> **What needs to be done**
Rewrite the entries below, replacing "Click" with "Tap" and leaving everything else unchanged.

#### Supplied entries

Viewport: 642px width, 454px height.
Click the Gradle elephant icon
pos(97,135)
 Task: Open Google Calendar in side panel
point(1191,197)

########

> **Completed task**
Viewport: 642px width, 454px height.
Tap the Gradle elephant icon
pos(97,135)
 Task: Open Google Calendar in side panel
point(1191,197)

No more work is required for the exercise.